Relatie Wet Fido en Ruddo met het Treasurystatuut Het treasurystatuut valt binnen de kaders van de Wet Fido en de daarop gebaseerde Ministeriële regeling Ruddo en moet worden gezien als een door Provincie Flevoland opgestelde nadere uitwerking van de voorgeschreven beleidsregels. De doelstelling van het treasurystatuut is het bieden van een vastgesteld beleidskader voor een goede uitoefening van de treasuryfunctie (zie artikel 2).
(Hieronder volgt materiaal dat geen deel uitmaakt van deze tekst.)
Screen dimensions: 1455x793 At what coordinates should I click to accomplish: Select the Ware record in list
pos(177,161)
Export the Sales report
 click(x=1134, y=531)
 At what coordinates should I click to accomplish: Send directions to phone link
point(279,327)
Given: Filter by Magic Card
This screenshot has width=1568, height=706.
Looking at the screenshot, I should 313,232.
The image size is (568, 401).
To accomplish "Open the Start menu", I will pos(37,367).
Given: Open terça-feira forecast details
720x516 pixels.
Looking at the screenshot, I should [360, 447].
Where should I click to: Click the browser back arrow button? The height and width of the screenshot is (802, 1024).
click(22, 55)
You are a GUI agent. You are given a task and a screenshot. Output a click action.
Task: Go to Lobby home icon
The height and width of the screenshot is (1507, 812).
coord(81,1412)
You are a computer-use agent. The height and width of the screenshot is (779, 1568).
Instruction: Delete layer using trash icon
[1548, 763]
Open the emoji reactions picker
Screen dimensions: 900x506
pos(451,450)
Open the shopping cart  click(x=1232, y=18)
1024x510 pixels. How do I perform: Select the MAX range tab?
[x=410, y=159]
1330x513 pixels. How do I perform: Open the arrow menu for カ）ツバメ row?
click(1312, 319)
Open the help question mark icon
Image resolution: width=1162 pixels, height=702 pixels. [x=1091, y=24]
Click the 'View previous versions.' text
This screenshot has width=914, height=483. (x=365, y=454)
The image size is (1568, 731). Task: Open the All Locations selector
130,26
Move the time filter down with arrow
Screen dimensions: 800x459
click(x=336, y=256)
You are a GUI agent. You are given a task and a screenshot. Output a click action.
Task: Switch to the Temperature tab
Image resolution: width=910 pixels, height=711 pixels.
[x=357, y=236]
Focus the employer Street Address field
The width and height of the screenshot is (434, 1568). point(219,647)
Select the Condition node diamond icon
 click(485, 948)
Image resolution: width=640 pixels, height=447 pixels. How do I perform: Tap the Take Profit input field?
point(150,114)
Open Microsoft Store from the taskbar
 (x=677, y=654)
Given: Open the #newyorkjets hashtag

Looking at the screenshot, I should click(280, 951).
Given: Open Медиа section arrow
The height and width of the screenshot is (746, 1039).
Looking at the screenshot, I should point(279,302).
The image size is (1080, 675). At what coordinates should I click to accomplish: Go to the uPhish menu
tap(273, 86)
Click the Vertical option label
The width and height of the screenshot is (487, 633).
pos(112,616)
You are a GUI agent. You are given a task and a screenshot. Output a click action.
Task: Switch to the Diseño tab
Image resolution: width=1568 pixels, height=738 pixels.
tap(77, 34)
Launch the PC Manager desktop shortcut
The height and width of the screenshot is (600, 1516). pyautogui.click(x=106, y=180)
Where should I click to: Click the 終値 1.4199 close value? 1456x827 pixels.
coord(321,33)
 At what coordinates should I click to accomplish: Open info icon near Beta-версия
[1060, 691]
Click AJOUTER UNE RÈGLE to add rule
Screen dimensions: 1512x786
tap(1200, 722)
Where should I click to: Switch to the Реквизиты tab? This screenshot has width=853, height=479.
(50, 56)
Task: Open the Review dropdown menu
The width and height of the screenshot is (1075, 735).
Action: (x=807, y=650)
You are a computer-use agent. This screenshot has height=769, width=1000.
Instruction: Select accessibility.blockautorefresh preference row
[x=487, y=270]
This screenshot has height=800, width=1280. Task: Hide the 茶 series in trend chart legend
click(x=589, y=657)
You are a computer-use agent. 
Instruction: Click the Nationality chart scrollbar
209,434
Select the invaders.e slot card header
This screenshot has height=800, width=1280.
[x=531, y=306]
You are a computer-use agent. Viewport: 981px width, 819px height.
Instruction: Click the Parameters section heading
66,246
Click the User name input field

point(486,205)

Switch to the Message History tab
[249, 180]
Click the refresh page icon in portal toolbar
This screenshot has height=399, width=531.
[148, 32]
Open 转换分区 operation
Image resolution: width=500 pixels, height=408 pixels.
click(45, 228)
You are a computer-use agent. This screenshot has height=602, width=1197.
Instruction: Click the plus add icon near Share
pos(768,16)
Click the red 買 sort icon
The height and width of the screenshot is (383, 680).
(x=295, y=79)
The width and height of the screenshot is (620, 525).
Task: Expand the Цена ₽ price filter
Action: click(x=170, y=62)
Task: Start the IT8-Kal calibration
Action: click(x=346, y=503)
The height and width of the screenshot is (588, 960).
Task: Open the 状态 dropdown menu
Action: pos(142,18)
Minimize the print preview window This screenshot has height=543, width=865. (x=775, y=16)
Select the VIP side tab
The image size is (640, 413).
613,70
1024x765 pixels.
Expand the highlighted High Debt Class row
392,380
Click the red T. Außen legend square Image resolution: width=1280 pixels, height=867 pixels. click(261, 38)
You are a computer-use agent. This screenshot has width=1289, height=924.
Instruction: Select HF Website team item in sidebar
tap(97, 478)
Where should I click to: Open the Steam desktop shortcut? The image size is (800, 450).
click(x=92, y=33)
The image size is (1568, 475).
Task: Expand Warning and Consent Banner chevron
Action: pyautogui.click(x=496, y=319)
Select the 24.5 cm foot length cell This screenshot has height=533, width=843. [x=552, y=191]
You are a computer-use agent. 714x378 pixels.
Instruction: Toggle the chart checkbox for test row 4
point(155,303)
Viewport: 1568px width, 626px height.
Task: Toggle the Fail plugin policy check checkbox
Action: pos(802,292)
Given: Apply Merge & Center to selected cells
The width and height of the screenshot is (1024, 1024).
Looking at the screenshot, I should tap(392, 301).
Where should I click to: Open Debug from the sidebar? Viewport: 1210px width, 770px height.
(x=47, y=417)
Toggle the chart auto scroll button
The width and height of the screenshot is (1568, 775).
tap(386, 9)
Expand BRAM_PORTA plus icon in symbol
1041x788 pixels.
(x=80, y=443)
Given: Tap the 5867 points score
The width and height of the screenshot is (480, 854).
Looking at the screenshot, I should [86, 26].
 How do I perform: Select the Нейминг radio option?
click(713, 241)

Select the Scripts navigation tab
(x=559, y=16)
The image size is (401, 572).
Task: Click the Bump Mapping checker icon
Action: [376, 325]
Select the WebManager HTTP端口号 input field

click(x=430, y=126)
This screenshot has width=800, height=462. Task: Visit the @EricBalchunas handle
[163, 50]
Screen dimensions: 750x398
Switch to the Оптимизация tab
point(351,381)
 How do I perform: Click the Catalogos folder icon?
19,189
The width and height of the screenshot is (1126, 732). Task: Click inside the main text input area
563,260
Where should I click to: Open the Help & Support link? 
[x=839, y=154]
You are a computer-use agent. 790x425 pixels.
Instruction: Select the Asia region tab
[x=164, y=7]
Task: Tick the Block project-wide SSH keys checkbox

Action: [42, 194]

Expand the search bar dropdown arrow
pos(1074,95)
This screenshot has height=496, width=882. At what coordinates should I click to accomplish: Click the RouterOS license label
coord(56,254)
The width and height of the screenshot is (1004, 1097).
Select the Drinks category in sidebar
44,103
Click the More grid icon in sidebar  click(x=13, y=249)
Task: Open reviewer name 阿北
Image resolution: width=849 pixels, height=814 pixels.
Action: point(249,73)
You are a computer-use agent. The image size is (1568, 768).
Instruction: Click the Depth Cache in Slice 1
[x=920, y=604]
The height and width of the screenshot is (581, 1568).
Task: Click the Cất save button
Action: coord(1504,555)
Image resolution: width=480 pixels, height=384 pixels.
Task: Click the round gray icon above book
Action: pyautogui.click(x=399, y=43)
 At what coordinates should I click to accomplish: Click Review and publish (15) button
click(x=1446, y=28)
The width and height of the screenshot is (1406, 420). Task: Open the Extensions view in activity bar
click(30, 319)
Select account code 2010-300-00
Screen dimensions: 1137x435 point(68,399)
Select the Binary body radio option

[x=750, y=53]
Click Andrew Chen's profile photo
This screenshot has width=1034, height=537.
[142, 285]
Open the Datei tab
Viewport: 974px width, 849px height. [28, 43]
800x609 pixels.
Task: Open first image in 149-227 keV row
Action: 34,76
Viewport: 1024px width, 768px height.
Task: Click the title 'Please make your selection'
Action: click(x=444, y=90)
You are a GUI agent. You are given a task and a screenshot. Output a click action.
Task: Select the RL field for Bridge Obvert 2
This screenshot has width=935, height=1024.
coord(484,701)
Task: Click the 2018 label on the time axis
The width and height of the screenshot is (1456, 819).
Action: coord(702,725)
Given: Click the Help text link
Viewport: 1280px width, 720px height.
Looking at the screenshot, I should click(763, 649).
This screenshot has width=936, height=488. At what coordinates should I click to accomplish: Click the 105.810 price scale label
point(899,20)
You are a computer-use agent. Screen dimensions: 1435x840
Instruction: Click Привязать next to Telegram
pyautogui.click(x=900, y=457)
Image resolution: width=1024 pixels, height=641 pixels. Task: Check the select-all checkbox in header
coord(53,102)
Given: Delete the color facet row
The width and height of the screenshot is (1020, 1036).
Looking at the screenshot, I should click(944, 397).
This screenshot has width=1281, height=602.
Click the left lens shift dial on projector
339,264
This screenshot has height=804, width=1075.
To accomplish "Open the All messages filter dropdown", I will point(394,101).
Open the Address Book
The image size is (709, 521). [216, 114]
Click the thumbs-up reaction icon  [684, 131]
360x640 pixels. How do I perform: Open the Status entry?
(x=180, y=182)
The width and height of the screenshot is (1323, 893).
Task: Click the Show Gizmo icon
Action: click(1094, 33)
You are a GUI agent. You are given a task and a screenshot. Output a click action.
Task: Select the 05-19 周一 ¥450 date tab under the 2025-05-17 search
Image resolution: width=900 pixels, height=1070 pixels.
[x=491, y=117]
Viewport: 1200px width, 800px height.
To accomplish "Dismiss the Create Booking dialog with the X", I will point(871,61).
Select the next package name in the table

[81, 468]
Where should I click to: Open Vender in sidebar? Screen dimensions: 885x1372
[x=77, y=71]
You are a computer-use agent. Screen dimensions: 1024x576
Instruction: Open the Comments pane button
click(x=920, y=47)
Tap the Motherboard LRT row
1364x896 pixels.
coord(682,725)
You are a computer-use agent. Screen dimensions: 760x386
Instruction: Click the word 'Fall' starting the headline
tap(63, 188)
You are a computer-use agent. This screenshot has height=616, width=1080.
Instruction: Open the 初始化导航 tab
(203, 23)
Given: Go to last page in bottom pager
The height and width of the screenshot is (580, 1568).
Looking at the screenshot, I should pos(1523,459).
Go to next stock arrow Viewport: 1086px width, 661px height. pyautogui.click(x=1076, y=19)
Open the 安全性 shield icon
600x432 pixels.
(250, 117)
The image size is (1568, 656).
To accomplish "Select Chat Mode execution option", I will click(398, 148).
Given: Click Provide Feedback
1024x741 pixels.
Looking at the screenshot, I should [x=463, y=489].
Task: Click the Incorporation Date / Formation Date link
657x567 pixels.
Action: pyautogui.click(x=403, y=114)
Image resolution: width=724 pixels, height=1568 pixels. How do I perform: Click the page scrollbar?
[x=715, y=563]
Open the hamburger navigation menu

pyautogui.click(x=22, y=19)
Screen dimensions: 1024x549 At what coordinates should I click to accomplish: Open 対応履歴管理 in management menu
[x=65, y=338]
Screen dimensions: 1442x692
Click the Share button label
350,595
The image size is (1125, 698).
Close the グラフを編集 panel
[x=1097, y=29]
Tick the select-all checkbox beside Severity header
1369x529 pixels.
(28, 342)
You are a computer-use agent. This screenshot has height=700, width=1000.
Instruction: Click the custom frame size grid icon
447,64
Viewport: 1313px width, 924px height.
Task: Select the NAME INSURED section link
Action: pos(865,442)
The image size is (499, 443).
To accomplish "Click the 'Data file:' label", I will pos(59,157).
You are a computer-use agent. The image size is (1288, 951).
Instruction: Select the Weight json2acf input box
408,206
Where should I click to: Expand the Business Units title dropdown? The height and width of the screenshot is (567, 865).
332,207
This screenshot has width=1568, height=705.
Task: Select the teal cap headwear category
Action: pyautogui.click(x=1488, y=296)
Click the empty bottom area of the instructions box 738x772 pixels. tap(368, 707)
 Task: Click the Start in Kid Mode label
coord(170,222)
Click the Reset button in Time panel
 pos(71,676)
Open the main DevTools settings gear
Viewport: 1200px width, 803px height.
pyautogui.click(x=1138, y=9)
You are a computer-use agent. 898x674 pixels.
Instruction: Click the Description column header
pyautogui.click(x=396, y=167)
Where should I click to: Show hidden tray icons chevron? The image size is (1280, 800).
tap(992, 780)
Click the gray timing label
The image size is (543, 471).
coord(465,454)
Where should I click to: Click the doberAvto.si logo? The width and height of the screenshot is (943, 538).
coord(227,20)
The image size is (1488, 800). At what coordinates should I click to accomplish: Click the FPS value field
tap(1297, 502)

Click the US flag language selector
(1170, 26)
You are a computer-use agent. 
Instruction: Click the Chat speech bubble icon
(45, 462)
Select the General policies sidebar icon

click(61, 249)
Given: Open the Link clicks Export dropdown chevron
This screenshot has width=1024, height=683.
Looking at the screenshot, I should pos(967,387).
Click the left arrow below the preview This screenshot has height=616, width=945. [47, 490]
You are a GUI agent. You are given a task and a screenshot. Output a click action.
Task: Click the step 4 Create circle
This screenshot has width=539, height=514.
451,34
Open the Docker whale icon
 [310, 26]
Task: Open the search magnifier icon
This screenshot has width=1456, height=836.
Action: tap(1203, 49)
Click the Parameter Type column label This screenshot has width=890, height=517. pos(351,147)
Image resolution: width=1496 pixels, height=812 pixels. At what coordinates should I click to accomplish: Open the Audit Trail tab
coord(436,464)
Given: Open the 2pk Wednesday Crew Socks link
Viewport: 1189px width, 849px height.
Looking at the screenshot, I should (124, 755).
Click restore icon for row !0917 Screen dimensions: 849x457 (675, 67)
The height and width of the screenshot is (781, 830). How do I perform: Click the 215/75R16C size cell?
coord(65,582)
De Wet Fido is van toepassing op provincies, gemeenten, waterschappen, en openbare lichamen, ingesteld krachtens de Wet gemeenschappelijke regelingen. De belangrijkste doelstelling van de Wet Fido is het bevorderen van een solide financiering en de uitstekende kredietwaardigheid van decentrale overheden op de (inter)nationale kapitaalmarkt. De Ruddo is als ministeriële regeling een verdere uitwerking van de wet Fido. De Ruddo stelt eisen aan de kredietwaardigheid van de tegenpartij bij wie decentrale overheden gelden uitzetten of waarmee zij derivaten afsluiten. Daarnaast worden eisen gesteld aan de vorm waarin gelden worden uitgezet.